## Set of tasks
[1] In the passage on women's career progression, how many women did the survey behind the 2018 PWC report question?
[2] Rewrite the passage on women's career progression from "Workplace Culture" to "more senior positions.", changing "exterior" to "shell".

## Exercise passage
○ ○ ○ ○ ○ ○ ○
During our webinar, we discussed this issue in detail. Our panel felt on the whole that the workplace has changed in recent years. Greater flexibility is generally more widely available. It was noted that the effect of the COVID-19 pandemic has highlighted that it is possible to work outside of the standard 9 to 5 and still be an effective leader or team member.

Workplace Culture

A report in 2018 by PWC, which is based on a survey that questioned over 3000 women, highlighted the culture within workplaces as a key factor to the progression of women to more senior roles. Women questioned by the survey identified a lack of identifiable role models within an organisation as a particular problem. This meant that many of their questions about whether they could progress to a more senior level lay unanswered. There were no women carrying out these roles whilst juggling childcare or working flexibly, for example. During our recent webinar, our panel discussed this in detail. They felt that there is still a perception that in order to succeed, a woman needs to be tough and develop a hard exterior. They advocated the need for women who don’t fit this mould to be seen in more senior positions.

Inconsistency in policy across companies was also identified as a problem for women trying to progress in their careers. The PWC report cited a survey by ‘The Working Mother’ that demonstrates this. Of the 100 companies covered, policies varied widely. Some offer generous parental leave whilst having few programmes in place for career development. Mentorship may be offered at some companies who at the same time offer no flexibility in working arrangements.

Changing Mindsets

The report also highlighted that HR has a key role to play in embedding equality into the mindset of an organisation’s line managers. Stereotypes still exist and assumptions are often made about what women can achieve given their circumstances. Developing a culture and framework for progression that’s based on ability and performance is key rather than assuming barriers that may not exist. For example, assuming that a woman may not be able to attend important evening events due to family commitments may be flawed as she has support at home. At our recent webinar, our panel agreed that having a supportive line manager is a vital ingredient to a woman being successful in the workplace. Those managers with families of their own are seen as being the most understanding.
○ ○ ○ ○ ○ ○ ○
Saved entries:
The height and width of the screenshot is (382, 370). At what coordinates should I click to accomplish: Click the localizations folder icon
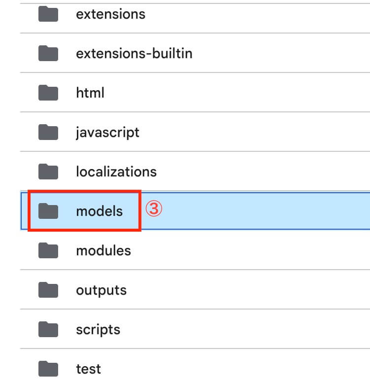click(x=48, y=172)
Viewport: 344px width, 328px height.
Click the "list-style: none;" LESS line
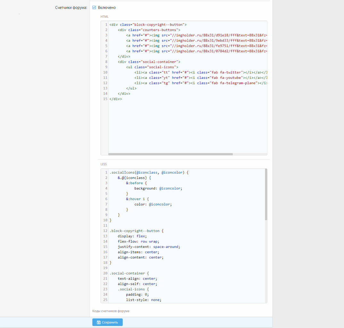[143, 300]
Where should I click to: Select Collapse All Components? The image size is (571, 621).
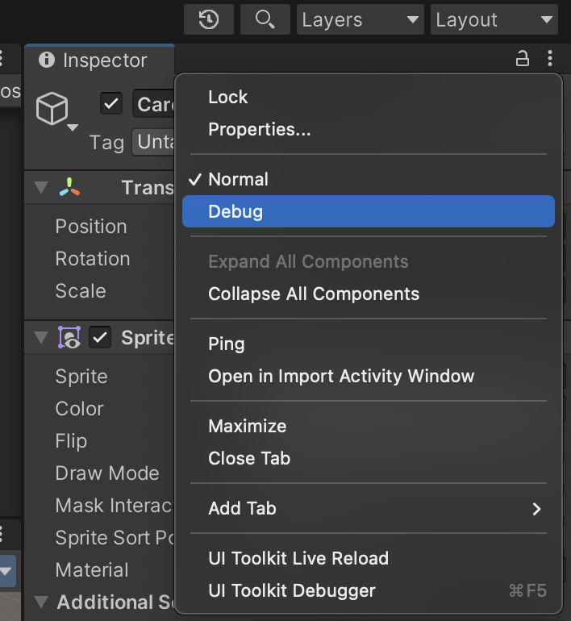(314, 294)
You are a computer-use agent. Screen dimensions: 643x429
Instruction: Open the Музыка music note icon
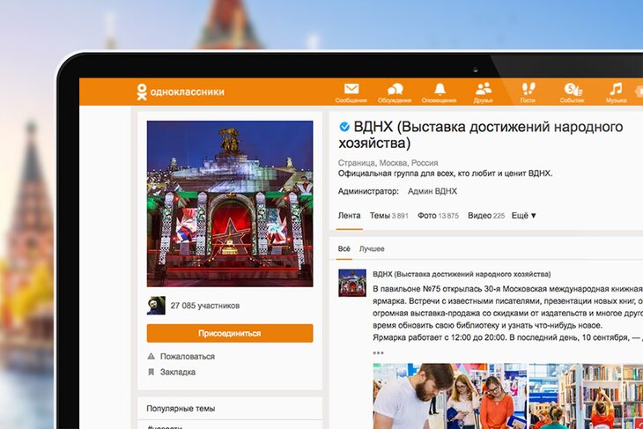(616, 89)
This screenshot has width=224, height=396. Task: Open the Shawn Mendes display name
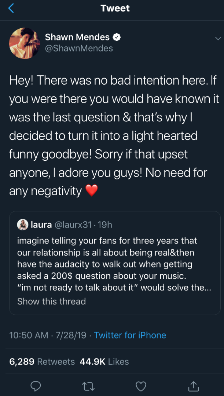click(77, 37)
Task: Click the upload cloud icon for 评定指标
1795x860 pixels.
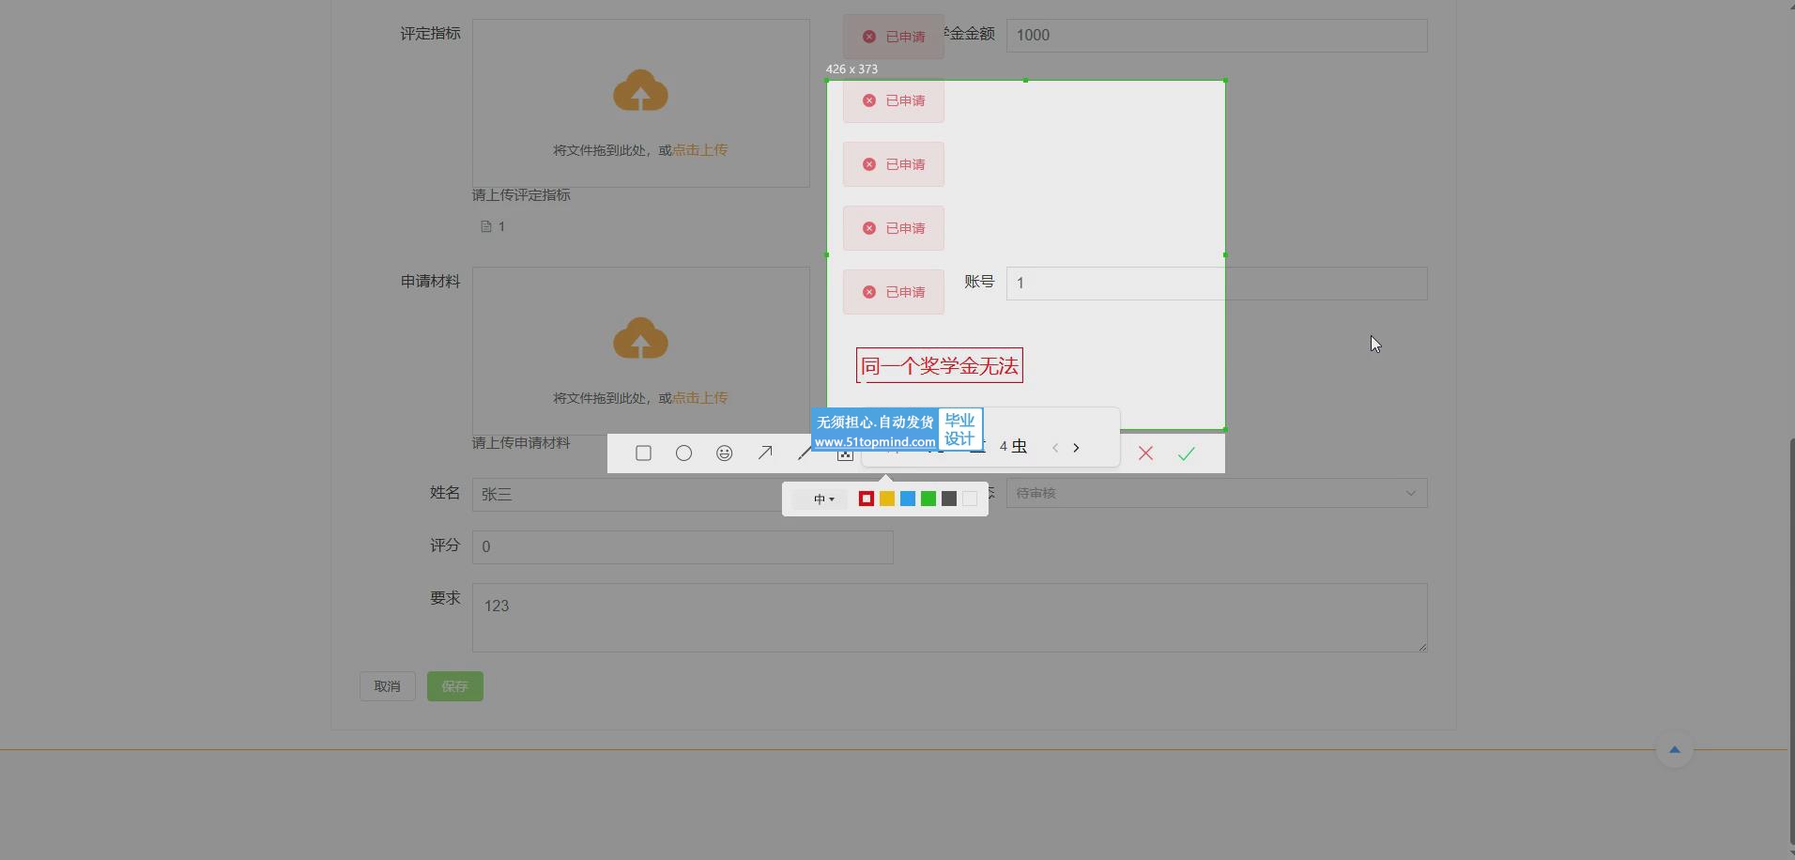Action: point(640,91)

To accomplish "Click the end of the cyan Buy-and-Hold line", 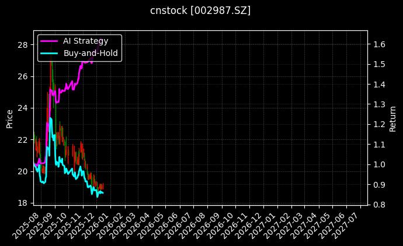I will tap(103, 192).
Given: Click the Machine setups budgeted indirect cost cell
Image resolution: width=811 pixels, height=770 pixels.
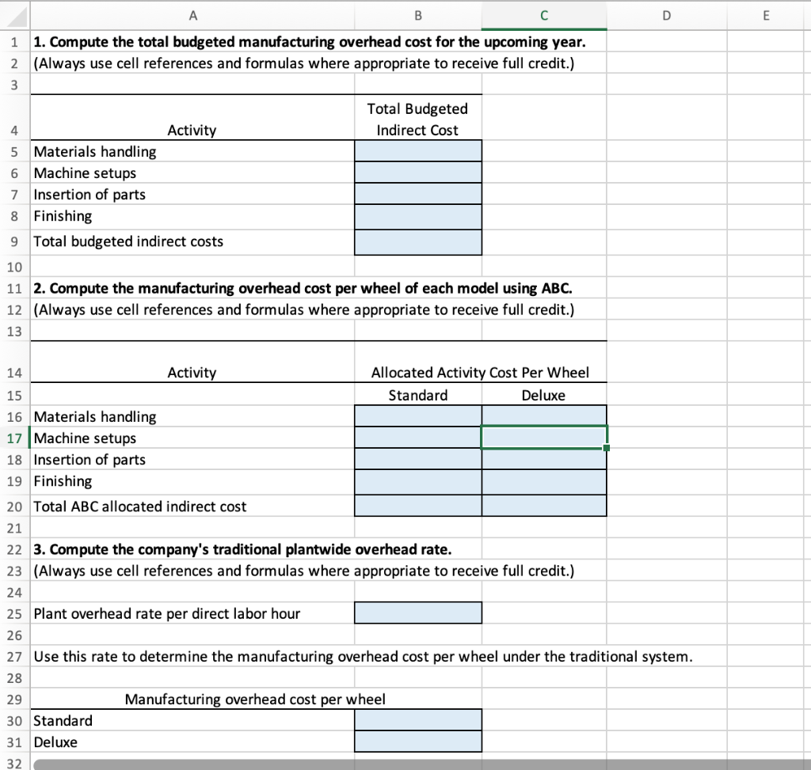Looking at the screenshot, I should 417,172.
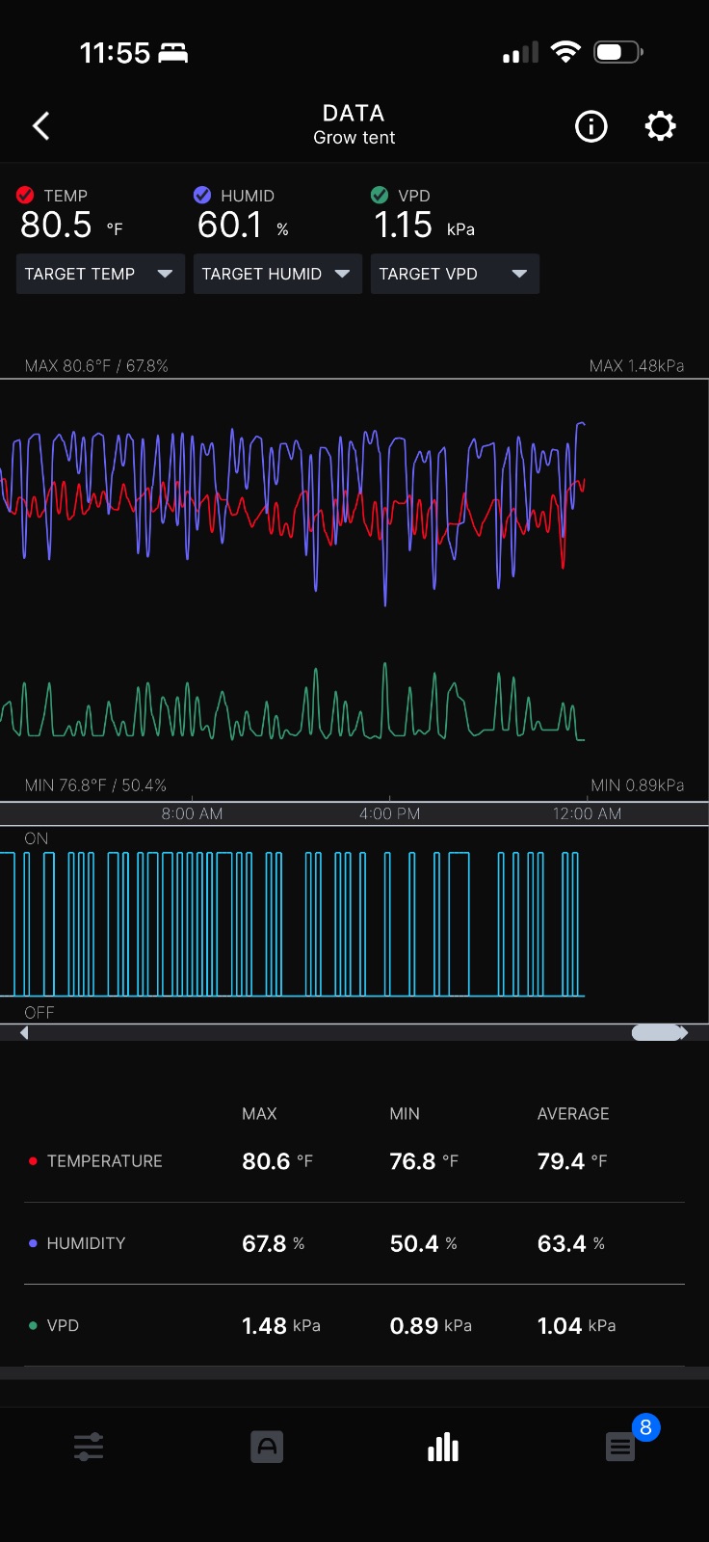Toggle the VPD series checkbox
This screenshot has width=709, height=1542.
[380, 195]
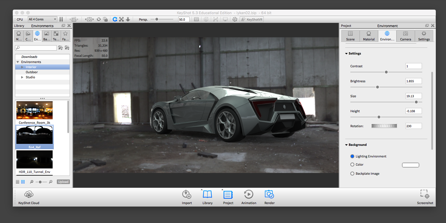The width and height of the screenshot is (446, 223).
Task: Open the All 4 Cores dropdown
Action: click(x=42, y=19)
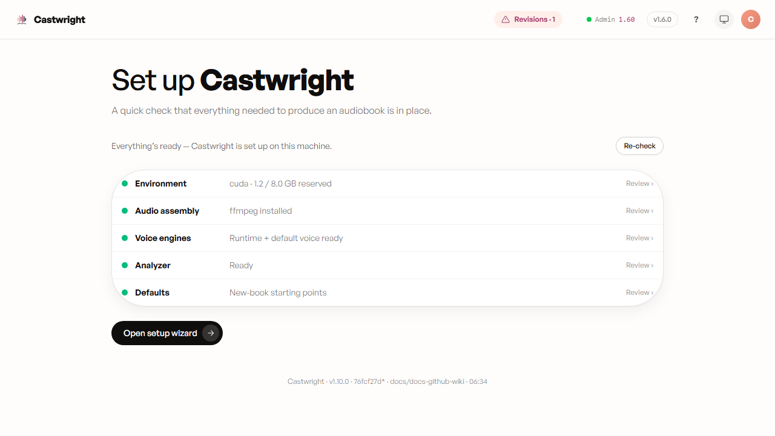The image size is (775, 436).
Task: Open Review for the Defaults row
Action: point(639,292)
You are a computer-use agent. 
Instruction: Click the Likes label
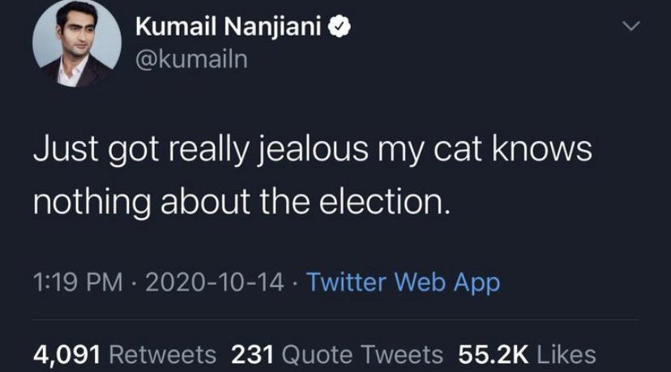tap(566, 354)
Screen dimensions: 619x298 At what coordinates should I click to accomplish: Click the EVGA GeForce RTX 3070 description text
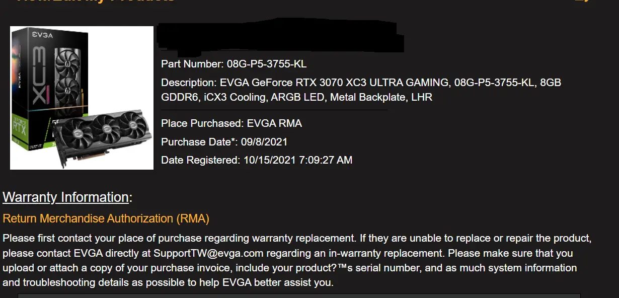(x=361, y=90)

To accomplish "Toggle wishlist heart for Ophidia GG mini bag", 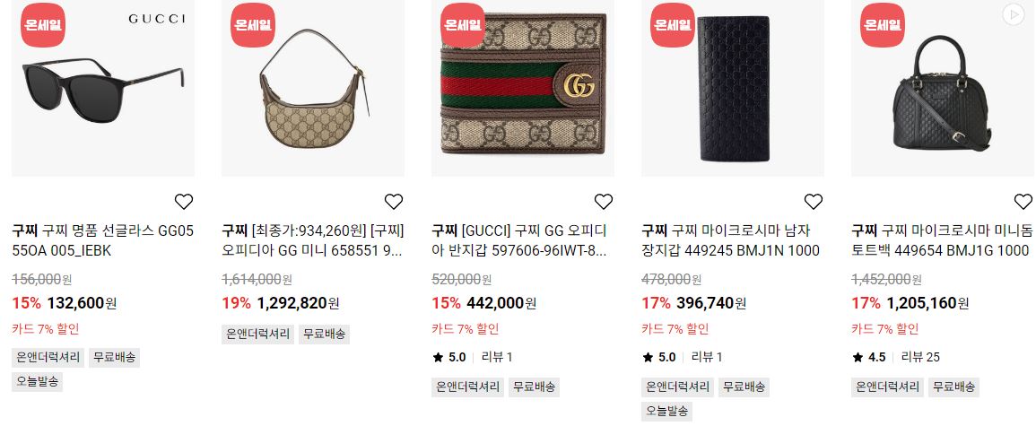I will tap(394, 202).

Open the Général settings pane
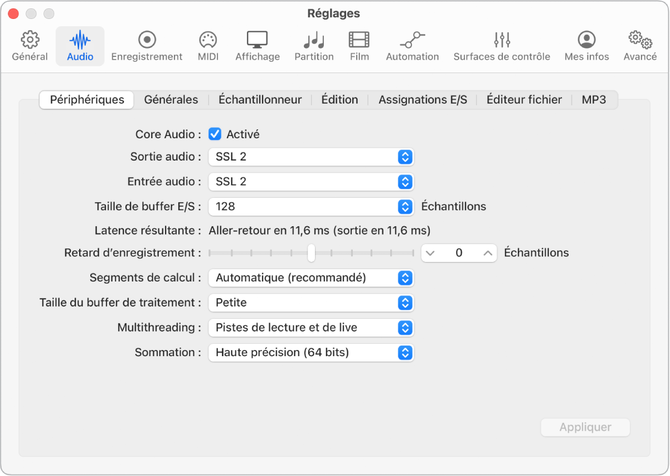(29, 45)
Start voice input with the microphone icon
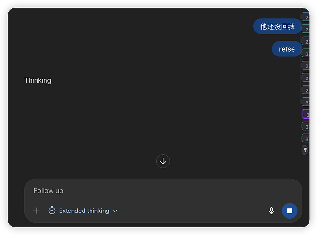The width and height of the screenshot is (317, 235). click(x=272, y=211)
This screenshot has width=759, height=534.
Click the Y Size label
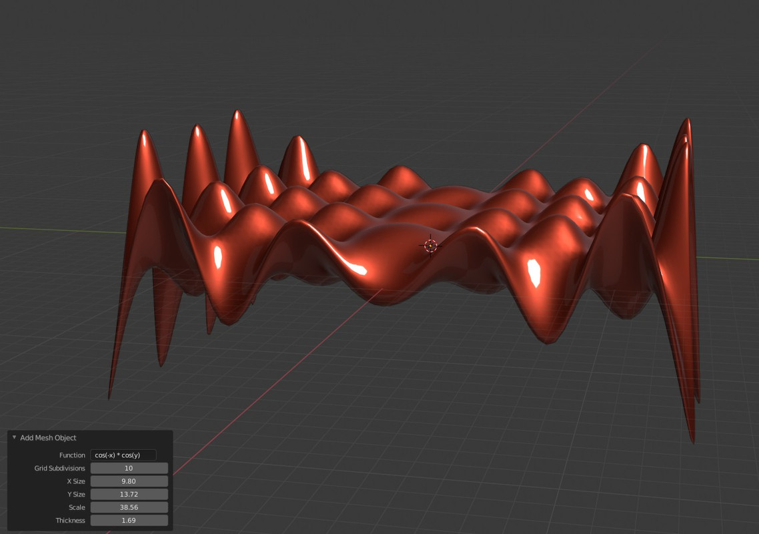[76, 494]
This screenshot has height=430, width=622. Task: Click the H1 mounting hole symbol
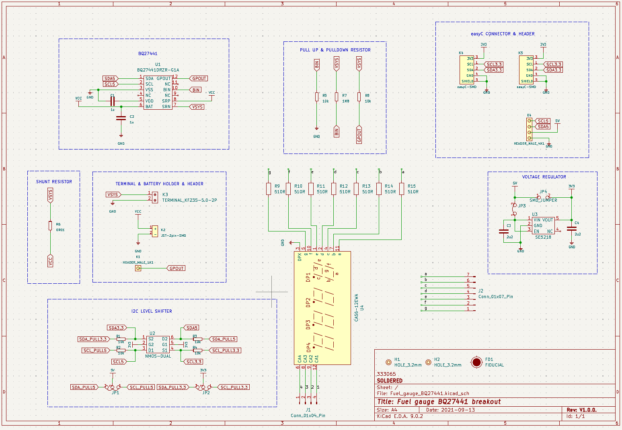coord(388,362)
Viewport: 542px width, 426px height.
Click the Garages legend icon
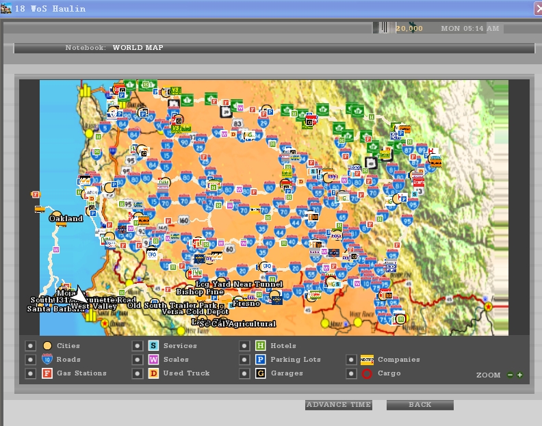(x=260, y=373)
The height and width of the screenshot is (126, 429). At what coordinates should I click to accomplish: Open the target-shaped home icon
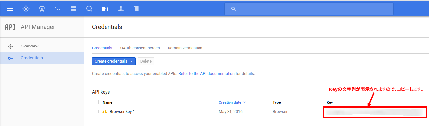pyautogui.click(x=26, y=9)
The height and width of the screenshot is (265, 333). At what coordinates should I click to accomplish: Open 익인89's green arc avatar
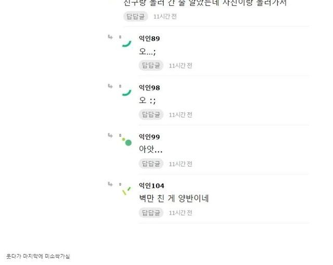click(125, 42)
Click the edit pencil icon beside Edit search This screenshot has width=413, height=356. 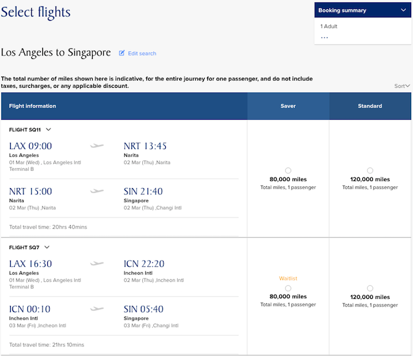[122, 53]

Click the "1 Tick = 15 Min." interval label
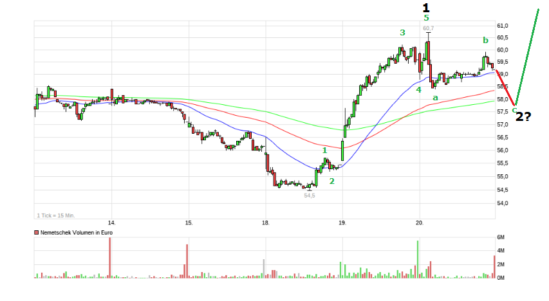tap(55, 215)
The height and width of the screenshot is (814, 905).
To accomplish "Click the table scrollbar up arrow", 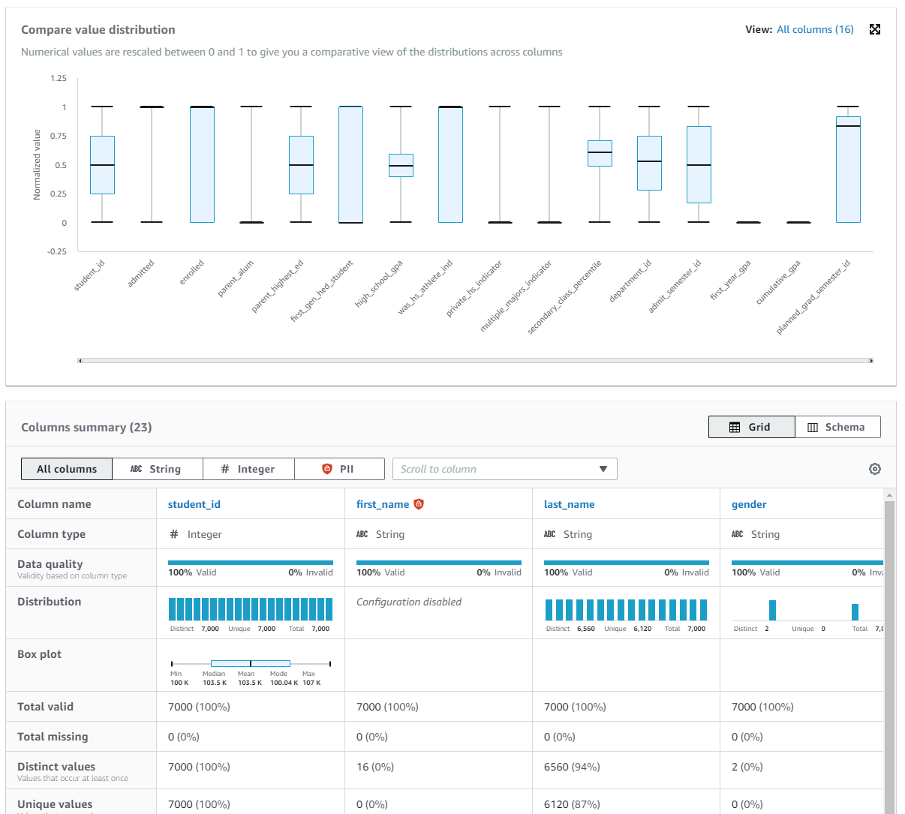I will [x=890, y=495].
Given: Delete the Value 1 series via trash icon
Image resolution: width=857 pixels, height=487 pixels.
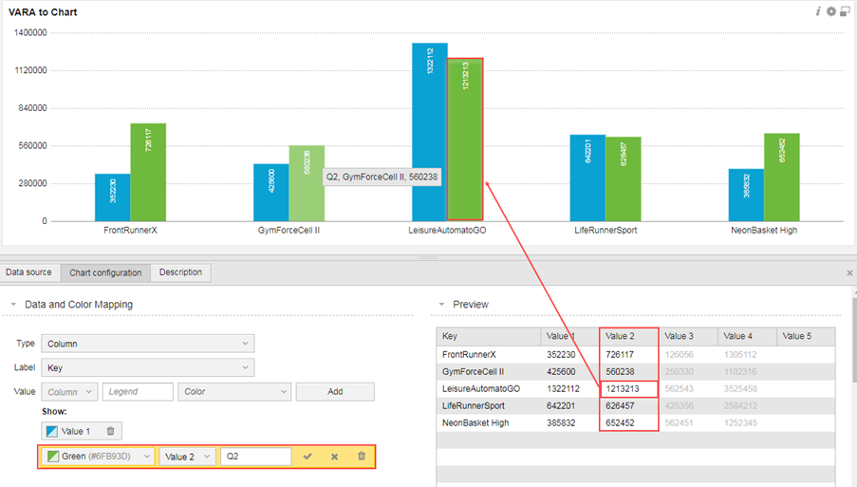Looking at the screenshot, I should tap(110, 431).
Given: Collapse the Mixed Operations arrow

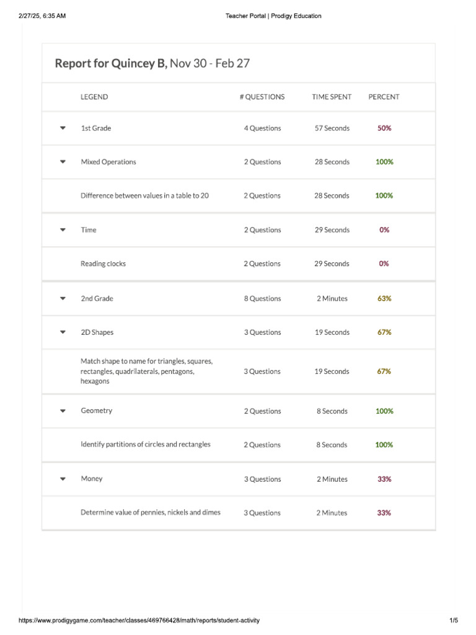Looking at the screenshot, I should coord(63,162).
○ ○ ○ ○ ○ ○ ○
## Exercise results
[1] Over 3000 women.

[2]
Workplace Culture

A report in 2018 by PWC, which is based on a survey that questioned over 3000 women, highlighted the culture within workplaces as a key factor to the progression of women to more senior roles. Women questioned by the survey identified a lack of identifiable role models within an organisation as a particular problem. This meant that many of their questions about whether they could progress to a more senior level lay unanswered. There were no women carrying out these roles whilst juggling childcare or working flexibly, for example. During our recent webinar, our panel discussed this in detail. They felt that there is still a perception that in order to succeed, a woman needs to be tough and develop a hard shell. They advocated the need for women who don’t fit this mould to be seen in more senior positions.